[Saved entries]
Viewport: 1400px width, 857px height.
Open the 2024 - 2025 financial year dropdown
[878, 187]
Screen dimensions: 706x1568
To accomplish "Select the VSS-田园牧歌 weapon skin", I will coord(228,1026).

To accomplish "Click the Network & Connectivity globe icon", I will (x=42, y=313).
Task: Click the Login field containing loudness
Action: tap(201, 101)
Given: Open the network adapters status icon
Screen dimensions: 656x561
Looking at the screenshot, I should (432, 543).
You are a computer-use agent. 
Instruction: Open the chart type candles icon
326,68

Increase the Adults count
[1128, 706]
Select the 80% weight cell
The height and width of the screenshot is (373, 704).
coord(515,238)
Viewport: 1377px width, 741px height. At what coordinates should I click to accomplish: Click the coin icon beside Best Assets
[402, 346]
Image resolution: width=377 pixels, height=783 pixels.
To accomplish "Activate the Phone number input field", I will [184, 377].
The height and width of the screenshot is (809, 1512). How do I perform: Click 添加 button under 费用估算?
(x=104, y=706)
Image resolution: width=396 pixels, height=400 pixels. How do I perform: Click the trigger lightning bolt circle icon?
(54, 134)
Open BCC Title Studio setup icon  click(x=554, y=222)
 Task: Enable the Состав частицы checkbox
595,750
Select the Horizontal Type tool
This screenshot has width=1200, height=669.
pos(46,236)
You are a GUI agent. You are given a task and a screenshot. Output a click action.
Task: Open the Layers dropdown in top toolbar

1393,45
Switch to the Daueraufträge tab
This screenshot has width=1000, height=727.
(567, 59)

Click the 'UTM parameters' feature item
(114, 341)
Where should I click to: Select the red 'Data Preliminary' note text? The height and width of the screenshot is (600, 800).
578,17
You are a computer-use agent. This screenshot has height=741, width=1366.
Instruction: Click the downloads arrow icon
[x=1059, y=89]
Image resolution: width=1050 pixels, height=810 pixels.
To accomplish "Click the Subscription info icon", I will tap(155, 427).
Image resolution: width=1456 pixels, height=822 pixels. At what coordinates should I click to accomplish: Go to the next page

▶ **Problem requirements**
Quote all the records. Keep every word exact.

▶ **Response box**
Viewport: 1400px width, 857px height.
Open the 2024 - 2025 financial year dropdown
[878, 187]
Screen dimensions: 706x1568
To accomplish "Select the VSS-田园牧歌 weapon skin", I will coord(228,1026).

To accomplish "Click the Network & Connectivity globe icon", I will (x=42, y=313).
Task: Click the Login field containing loudness
Action: tap(201, 101)
Given: Open the network adapters status icon
Screen dimensions: 656x561
Looking at the screenshot, I should (432, 543).
You are a computer-use agent. 
Instruction: Open the chart type candles icon
326,68

Increase the Adults count
[1128, 706]
Select the 80% weight cell
The height and width of the screenshot is (373, 704).
coord(515,238)
Viewport: 1377px width, 741px height. At what coordinates should I click to accomplish: Click the coin icon beside Best Assets
[402, 346]
Image resolution: width=377 pixels, height=783 pixels.
To accomplish "Activate the Phone number input field", I will [184, 377].
The height and width of the screenshot is (809, 1512). How do I perform: Click 添加 button under 费用估算?
(x=104, y=706)
Image resolution: width=396 pixels, height=400 pixels. How do I perform: Click the trigger lightning bolt circle icon?
(54, 134)
Open BCC Title Studio setup icon  click(x=554, y=222)
 Task: Enable the Состав частицы checkbox
595,750
Select the Horizontal Type tool
This screenshot has width=1200, height=669.
pos(46,236)
You are a GUI agent. You are given a task and a screenshot. Output a click action.
Task: Open the Layers dropdown in top toolbar

1393,45
Switch to the Daueraufträge tab
This screenshot has width=1000, height=727.
(567, 59)

Click the 'UTM parameters' feature item
(114, 341)
Where should I click to: Select the red 'Data Preliminary' note text? The height and width of the screenshot is (600, 800).
578,17
You are a computer-use agent. This screenshot has height=741, width=1366.
Instruction: Click the downloads arrow icon
[x=1059, y=89]
Image resolution: width=1050 pixels, height=810 pixels.
To accomplish "Click the Subscription info icon", I will tap(155, 427).
Image resolution: width=1456 pixels, height=822 pixels. At what coordinates should I click to accomplish: Go to the next page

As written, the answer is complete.